=== Supplied material ===
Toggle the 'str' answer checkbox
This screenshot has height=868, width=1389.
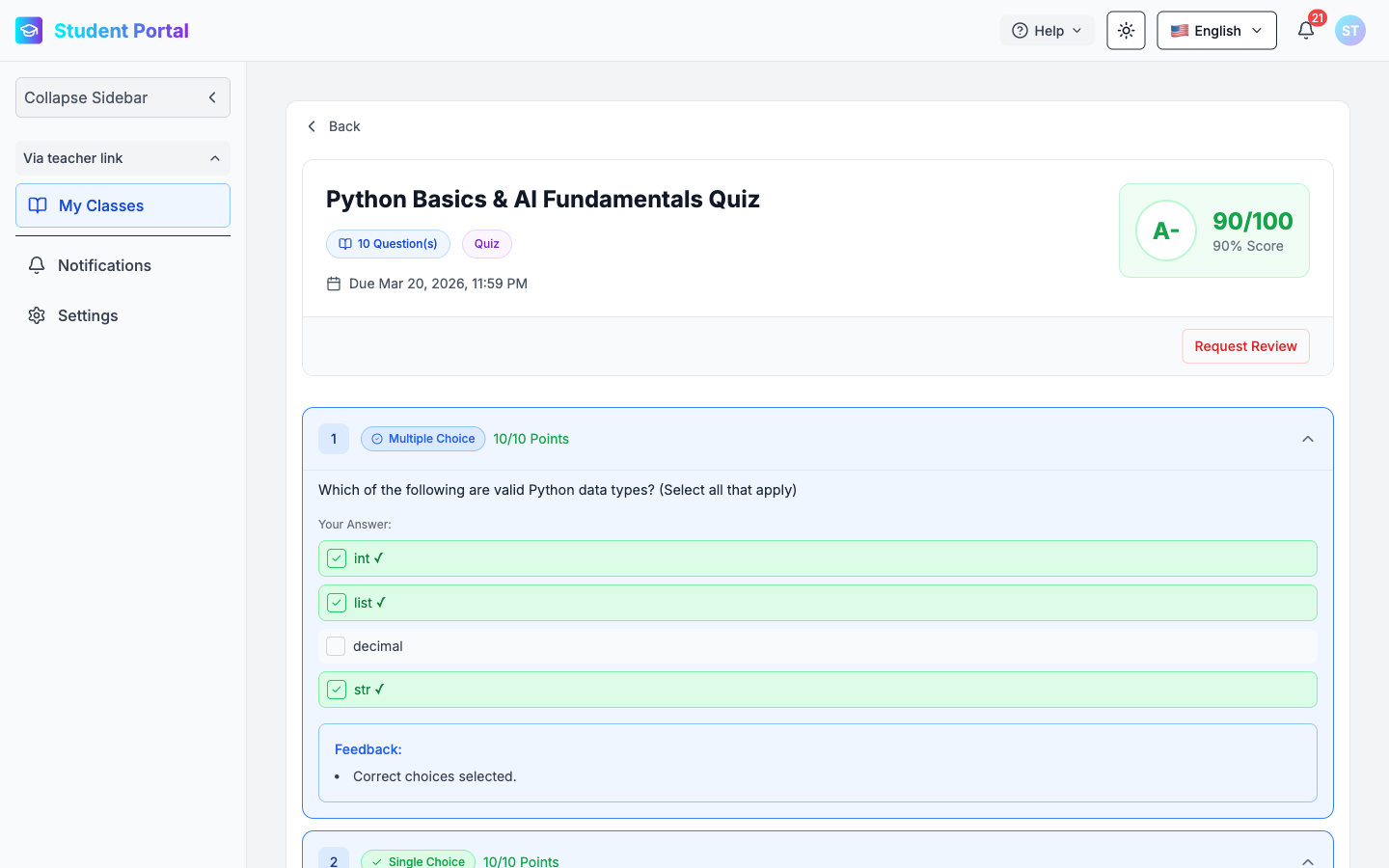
===
=== Supplied material ===
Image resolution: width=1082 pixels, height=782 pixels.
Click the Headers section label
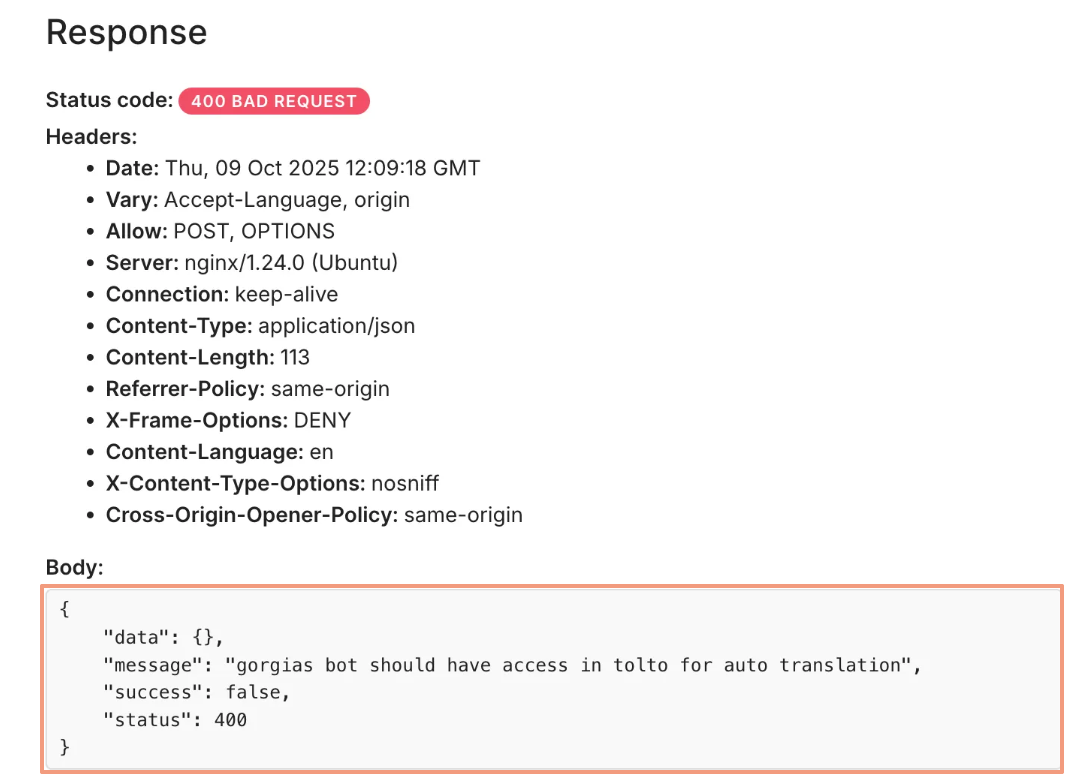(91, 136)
===
=== Supplied material ===
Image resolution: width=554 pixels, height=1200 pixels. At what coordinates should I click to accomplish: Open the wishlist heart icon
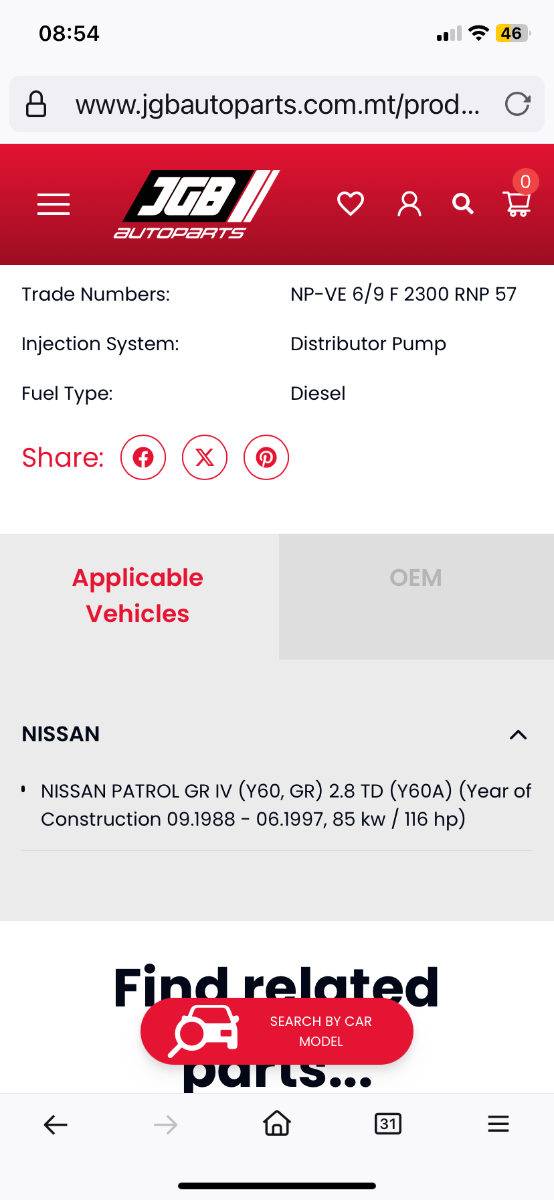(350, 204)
===
Work to complete> Transcribe the items verbatim, starting at the line containing "Toggle the 'str' answer checkbox" and ending at the line containing "This screenshot has height=868, width=1389.", both lines included.

Exercise answer>
Toggle the 'str' answer checkbox
This screenshot has height=868, width=1389.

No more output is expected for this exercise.